* The problem: For the records that follow, give the number of lines containing the word "computer", with no added text.

* Provided material:
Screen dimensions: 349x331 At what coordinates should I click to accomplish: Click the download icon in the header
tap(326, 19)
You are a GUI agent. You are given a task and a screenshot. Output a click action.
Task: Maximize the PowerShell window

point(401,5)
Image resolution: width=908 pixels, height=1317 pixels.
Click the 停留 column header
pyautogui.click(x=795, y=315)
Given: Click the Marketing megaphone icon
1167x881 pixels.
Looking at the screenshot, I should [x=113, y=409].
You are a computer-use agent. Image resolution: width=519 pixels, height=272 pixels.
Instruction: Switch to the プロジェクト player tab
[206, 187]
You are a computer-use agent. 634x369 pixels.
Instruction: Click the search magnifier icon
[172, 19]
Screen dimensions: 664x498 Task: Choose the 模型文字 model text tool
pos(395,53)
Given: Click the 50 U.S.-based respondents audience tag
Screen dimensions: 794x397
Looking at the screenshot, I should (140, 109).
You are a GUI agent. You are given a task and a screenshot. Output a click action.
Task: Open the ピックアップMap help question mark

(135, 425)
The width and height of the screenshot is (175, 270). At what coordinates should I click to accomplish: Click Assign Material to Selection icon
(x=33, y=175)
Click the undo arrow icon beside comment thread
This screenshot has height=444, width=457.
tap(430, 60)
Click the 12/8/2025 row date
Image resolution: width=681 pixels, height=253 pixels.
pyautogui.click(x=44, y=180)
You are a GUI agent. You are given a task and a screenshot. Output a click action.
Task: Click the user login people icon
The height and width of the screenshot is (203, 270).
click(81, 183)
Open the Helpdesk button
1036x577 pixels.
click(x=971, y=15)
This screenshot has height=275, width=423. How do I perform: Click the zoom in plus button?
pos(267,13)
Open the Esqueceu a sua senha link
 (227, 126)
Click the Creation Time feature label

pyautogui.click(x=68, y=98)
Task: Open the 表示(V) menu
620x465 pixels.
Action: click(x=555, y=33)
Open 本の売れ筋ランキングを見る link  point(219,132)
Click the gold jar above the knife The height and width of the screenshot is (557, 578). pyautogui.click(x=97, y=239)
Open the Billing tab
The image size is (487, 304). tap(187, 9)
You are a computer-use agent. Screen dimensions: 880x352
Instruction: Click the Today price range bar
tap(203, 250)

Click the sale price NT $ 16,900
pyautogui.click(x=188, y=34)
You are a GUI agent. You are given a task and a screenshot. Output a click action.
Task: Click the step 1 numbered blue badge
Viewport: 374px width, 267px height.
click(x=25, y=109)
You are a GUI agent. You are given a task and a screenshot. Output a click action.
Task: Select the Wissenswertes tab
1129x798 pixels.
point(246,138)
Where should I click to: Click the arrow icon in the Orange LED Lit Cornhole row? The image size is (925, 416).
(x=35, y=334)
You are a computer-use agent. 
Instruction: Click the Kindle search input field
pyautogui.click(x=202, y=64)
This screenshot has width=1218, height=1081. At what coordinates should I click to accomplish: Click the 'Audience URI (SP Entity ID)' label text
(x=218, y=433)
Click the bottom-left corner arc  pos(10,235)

* Written solution: 4